The fields passed from OroCommerce to Stripe, and vice versa provide essential information about the payment status, transaction details, and additional data associated with the processed payment. They typically include:
Fields Passed from OroCommerce to Stripe:
The total amount of the transaction, including the order subtotal, shipping costs, taxes, and any discounts or promotions applied.
The currency code in which the transaction is made, ensuring that the correct currency is used for processing the payment.
Data related to the customer initiating the transaction, such as name, email address, and shipping/billing address.
A unique identifier associated with a specific transaction in OroCommerce that serves as a reference for the order, facilitating seamless tracking and reconciliation for both the merchant and the customer.
URLs that allow to receive real-time updates about events, such as successful, failed, or refunded payments.
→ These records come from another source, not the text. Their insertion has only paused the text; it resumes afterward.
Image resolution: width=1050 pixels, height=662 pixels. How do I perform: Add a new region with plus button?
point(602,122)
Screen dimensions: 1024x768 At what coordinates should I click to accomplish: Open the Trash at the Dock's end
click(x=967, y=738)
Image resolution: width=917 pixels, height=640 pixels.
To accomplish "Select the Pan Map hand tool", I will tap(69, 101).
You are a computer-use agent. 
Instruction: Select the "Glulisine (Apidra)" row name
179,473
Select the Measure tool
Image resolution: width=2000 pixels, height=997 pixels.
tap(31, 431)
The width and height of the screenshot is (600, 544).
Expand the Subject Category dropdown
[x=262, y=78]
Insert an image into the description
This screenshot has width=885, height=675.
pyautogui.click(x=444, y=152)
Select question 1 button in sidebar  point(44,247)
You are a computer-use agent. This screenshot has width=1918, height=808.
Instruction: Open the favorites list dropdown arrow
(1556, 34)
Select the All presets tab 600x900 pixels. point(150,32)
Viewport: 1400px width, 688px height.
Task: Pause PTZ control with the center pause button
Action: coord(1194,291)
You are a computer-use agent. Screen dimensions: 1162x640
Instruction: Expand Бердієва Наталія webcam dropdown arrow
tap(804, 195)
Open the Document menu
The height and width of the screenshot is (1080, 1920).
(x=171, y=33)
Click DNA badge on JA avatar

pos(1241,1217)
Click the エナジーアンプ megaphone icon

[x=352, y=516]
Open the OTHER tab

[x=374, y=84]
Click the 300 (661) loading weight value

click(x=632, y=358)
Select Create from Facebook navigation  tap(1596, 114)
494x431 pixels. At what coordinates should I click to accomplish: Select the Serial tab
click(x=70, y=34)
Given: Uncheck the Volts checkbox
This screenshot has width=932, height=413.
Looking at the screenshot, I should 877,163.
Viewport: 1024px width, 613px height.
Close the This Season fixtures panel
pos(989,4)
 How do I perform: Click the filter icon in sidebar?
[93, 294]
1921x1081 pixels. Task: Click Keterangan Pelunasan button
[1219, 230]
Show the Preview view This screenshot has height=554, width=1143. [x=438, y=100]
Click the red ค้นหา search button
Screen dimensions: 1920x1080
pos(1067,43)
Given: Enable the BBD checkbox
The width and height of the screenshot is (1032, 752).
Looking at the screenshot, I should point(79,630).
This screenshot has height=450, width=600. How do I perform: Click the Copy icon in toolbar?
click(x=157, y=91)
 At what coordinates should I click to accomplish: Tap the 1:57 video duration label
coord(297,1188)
This allows OroCommerce to stay informed about the latest payment status and take appropriate actions in response.
Data from Stripe.js script (if enabled)
OroCommerce passes relevant data to Stripe to ensure that fraudulent transactions are blocked before they are completed, reducing the risk of chargebacks and protecting businesses from financial losses.
Fields Passed from Stripe to OroCommerce:
A unique identifier assigned by Stripe to track and reference the specific payments initiated from ORO.
Payment-specific data, such as the payment method used, balance transaction identifier, and failure codes.
Information regarding the status of the transaction, such as whether the payment was successfully completed, pending, refunded, or canceled.
Additional customer details provided by Stripe, such as the customer’s Stripe account email or unique customer identifiers.
Information about refunded payment, such as refund identifier, payment amount, payment intent identifier, a reason and status of the refunded payment.
Both OroCommerce and Stripe prioritize the security of transactions and employ various measures to ensure the safety of sensitive data.
OroCommerce Security Measures:
Data Encryption: OroCommerce utilizes industry-standard encryption protocols such as SSL/TLS (Secure Sockets Layer/Transport Layer Security) to encrypt communication between the user’s browser and the platform, ensuring that sensitive information remains protected during transmission.
Payment Card Industry (PCI) Compliance: OroCommerce adheres to the PCI Data Security Standard (PCI DSS) requirements, which involve implementing stringent security practices to protect cardholder data. This includes maintaining a secure network, regularly monitoring and testing systems, and implementing strong access control measures.
User Authentication and Authorization: OroCommerce provides robust user authentication mechanisms, allowing only authorized personnel to access sensitive information and perform critical actions. Role-based access control and user permission settings ensure that data is accessible only to those with appropriate permissions.
Stripe Security Measures:
PCI-DSS Compliance: Stripe is PCI-DSS Level 1 compliant, which is the highest level of certification available. This compliance ensures that Stripe adheres to the strict security standards set by the payment card industry for handling, processing, and storing credit card information.
Tokenization: Stripe uses tokenization technologies to protect payment data, ensuring that sensitive information, such as credit card details or bank account numbers, is securely transmitted and stored.
Data Encryption: Stripe uses encryption to protect all communication between customers, vendors, and servers. Secure Socket Layer (SSL) and Transport Layer Security (TLS) protocols are used to secure data transmission.
Fraud Detection and Prevention: Stripe Radar is Stripe’s advanced fraud detection and prevention system. It uses machine learning algorithms and real-time data analysis to identify and block potentially fraudulent transactions.
These security measures ensure that OroCommerce-Stripe integration maintains a high level of security for payment processing.